In foreach_batch I do
1) Transform of read dataframe;
2) Create temp view based on read dataframe and merge it into target Delta table using
condition
merge into target using source
on target.pk = source.pk
when matched and target.timestamp_field > source.timestamp_field
then update *
when not matched
insert *
On the first run of the job (when some historical data were being uploaded), first 4 batches went fine, and 5th batch failed with (when trying to execute a merge):
"File "/databricks/spark/python/lib/py4j-0.10.9.7-src.zip/py4j/protocol.py", line 326, in get_return_value raise Py4JJavaError( py4j.protocol.Py4JJavaError: An error occurred while calling o375.sql. : com.databricks.sql.transaction.tahoe.DeltaRuntimeException: Keeping the source of the MERGE statement materialized has failed repeatedly."

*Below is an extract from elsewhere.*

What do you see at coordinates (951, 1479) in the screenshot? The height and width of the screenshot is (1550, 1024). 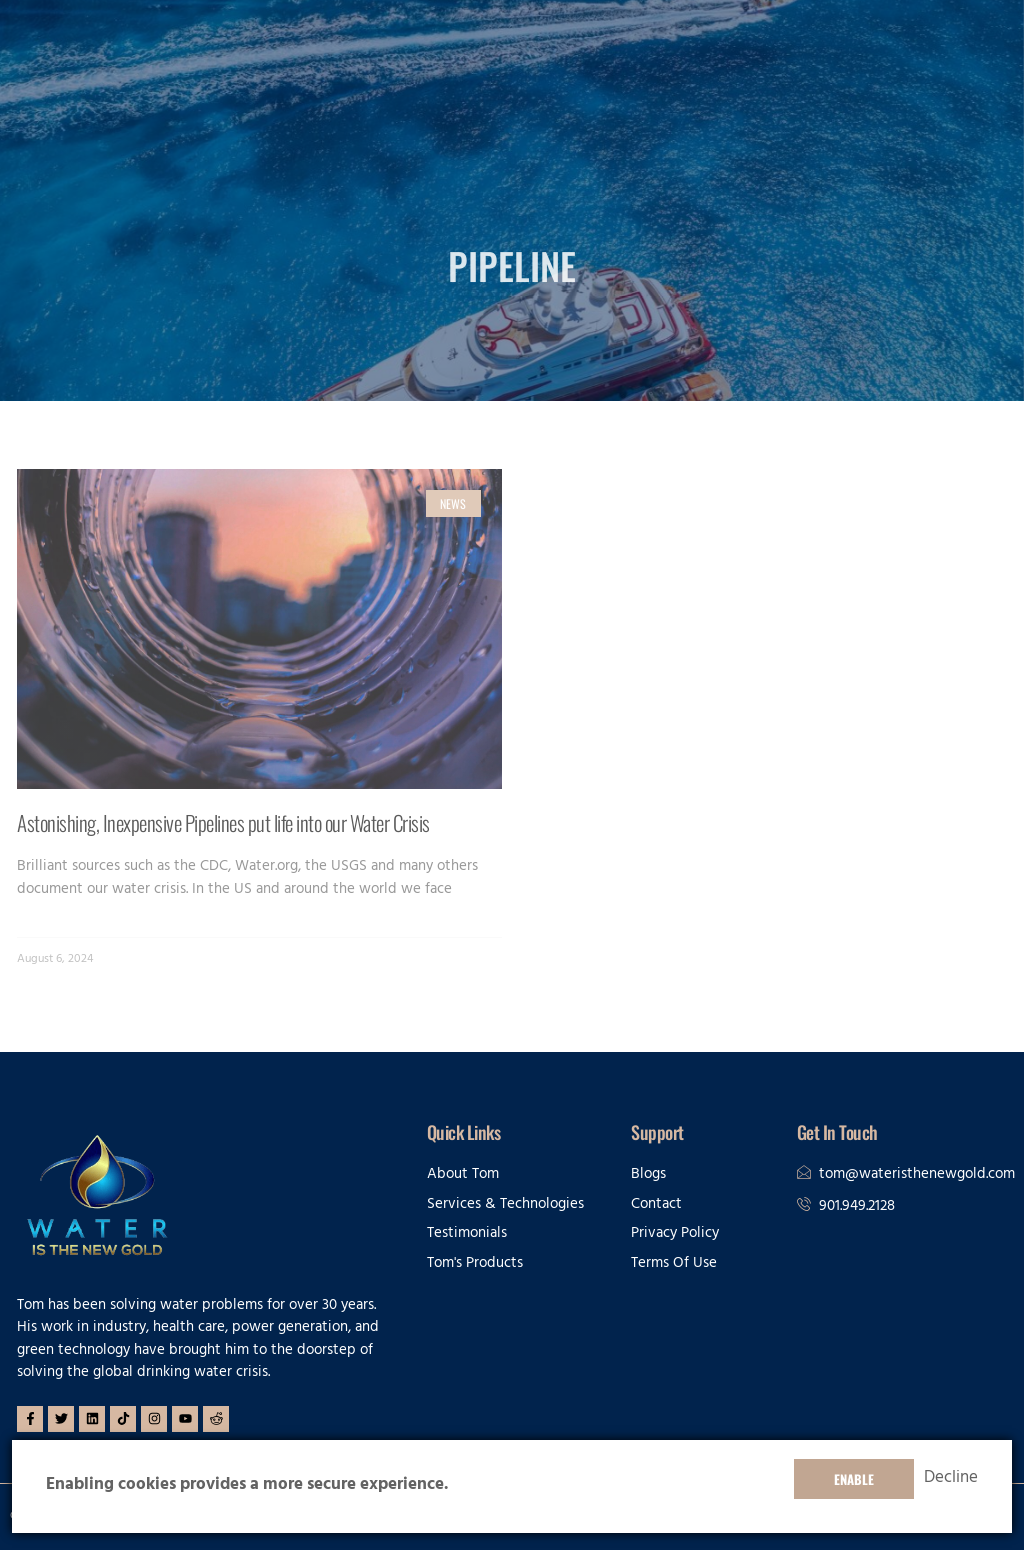 I see `Decline` at bounding box center [951, 1479].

New run of the job was successfull and all the data from the source files were loaded (including data which caused the fail of 5th batch of the 1st run).
So I'm now trying to understand what were the reasons of the error, and how to prevent it.
I wonder if the error can be related with the fact that there could be duplicated records in read dataframe.
Photon Acceleration is disabled on the cluster, Databricks version is 13.2 ML (Spark 3.4.0).